Dzięki tej procedurze VITEK® 2 charakteryzuje się stosunkowo krótkim okresem inkubacji w przypadku większości mikroorganizmów, ponieważ w końcu to mikroorganizm dyktuje czas trwania inkubacji. Instrument po prostu dostosowuje się do wykrywanego wzrostu. Ma to dodatkową zaletę polegającą na wykrywaniu oporności o opóźnionym charakterze.

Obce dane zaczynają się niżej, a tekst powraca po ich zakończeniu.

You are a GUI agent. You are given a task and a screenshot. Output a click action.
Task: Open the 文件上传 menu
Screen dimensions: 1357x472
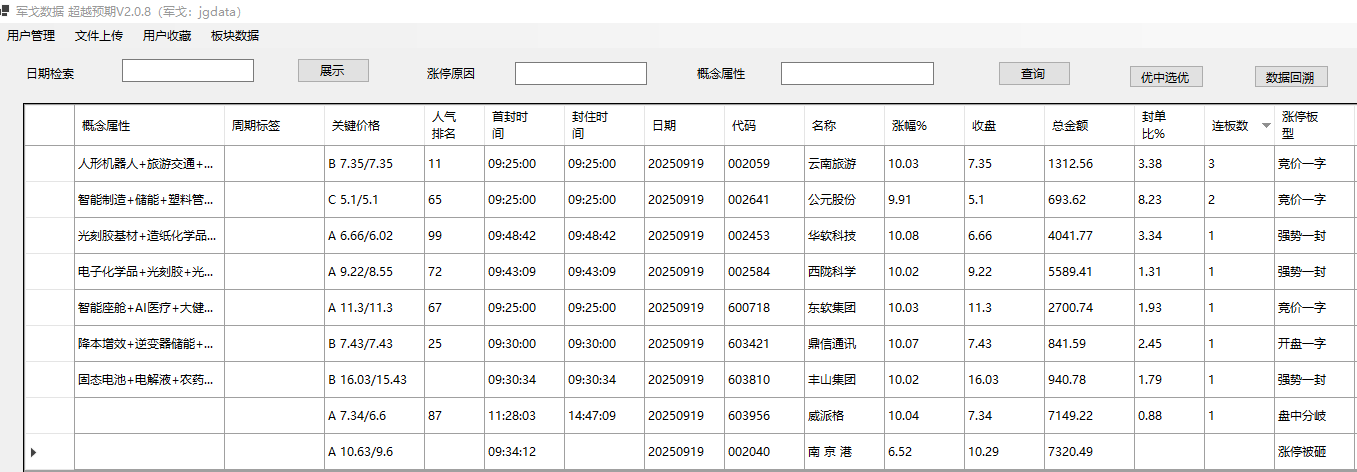point(99,36)
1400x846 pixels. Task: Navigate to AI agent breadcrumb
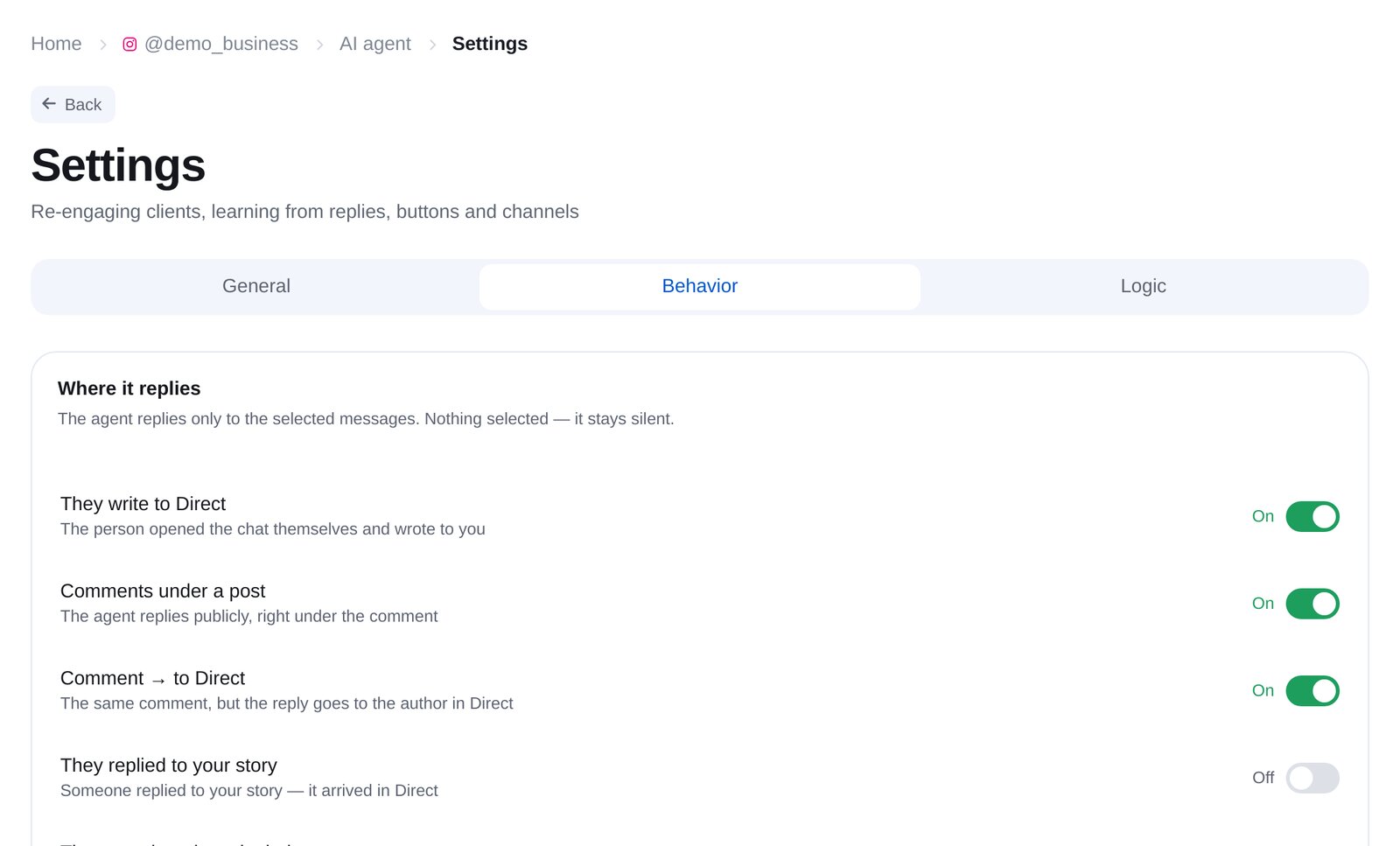pyautogui.click(x=375, y=44)
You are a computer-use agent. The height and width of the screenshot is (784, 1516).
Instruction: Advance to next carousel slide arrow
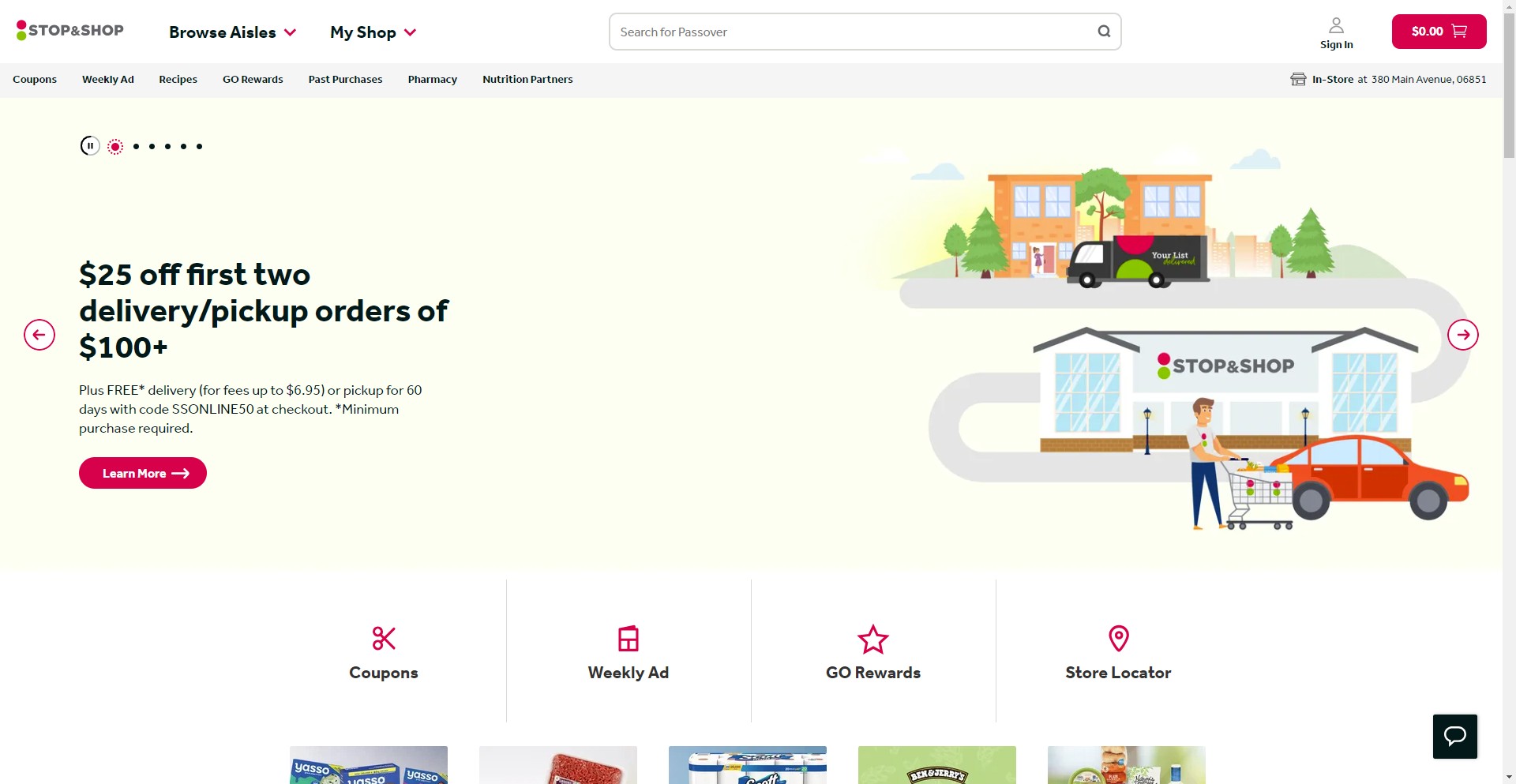pyautogui.click(x=1462, y=335)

Jakie są ograniczenia systemu?

Procedury określania wartości MIC stosowane w systemie VITEK® 2 zrywają z tradycyjnym podejściem. Jednak dbałość o tradycję nie jest celem nauki. Wręcz przeciwnie, musimy szukać bardziej skutecznych, wydajnych i dokładnych sposobów działania. Zdolność systemu VITEK® 2 do ciągłego monitorowania aktywności mikroorganizmu w celu określenia czasu trwania inkubacji oraz wartości MIC pozwala skrócić czas oczekiwania na wynik w porównaniu do metod tradycyjnych. A podczas badań klinicznych wielokrotnie udowodniano, że opisana tu metoda pozwala uzyskać dokładne i powtarzalne wyniki.